Common forms of monitoring and evaluation involves conducting a survey of a sample of event participants and to aggregate the findings upwards to derive estimates for the population of participants. For example, it might be the case that 100,000 spectators attend a large scale equestrian event and event stakeholders wish to conduct an economic impact study. A research team would aim to interview around 1,000 spectators and then use the findings from this data to aggregate upwards on the basis that the 1,000 people interviewed are representative of all spectators. Assuming that the sampling has been conducted in a robust manner, the greatest source of error is likely to be the figure used to multiply the findings from the sample upwards to the population as a whole. For example the figure of 100,000 could have been used for the purpose of public relations, whereas in reality there were only 50,000 tickets sold. A practice such as this if left unadjusted would have the effect of doubling the economic impact attributable to the event.

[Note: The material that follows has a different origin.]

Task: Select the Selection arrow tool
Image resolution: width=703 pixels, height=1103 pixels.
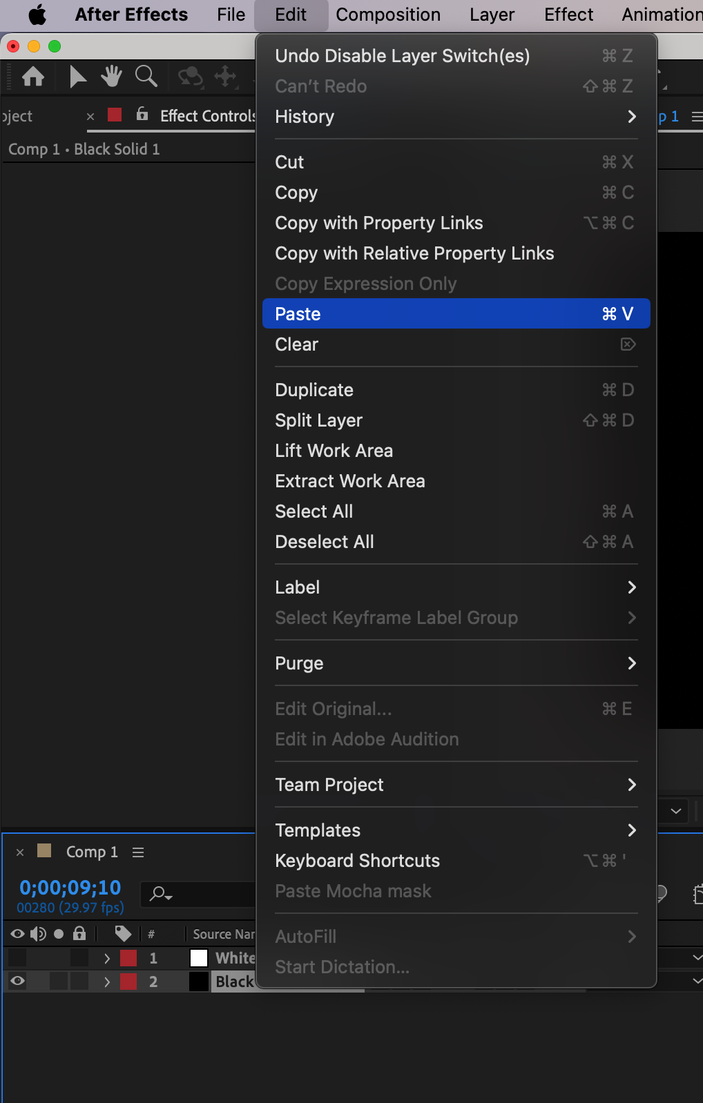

At the majority of ticketed events there should not be a problem with spectator or audience levels as there are ticket sales databases which can provide accurate data with which to work. However, at free to view or open access events particularly along linear routes such as cycle races or cultural events that people can chance upon and drift in and out of, there needs to be well reasoned estimates of the number of spectators for economic impact, environmental and social impacts. In particular, there should be a clear differentiation made between the number of attendances (throughput) and the number of different people (attendees) who generated the throughput figure.
For example there could be 90,000 admissions at a three day equestrian event which in turn could be made up of 90,000 different people attending once, 30,000 different people attending all three days, or numerous combinations of people and days in between these two extremes. Furthermore in the case of events that take place over an extended distance such as a cycle race or a carnival parade, there is the possibility that people can watch the event from more than one place on the same day. For example, in the case of the London Marathon, and similar events, it is possible (and common practice) for spectators to move around the course and see runners in whom they have an interest at numerous locations.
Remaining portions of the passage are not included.